Objective
Lay out as a numbered list, skipping blank lines, everything in the listing from the line containing "You are a GUI" down to the line containing "Task: Click the".

:: Exercise materials

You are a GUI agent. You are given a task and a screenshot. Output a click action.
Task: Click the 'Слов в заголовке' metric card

::::
:: Exercise materials

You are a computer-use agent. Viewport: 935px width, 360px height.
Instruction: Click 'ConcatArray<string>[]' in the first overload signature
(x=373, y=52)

::::

The response
1. You are a GUI agent. You are given a task and a screenshot. Output a click action.
2. Task: Click the 'Слов в заголовке' metric card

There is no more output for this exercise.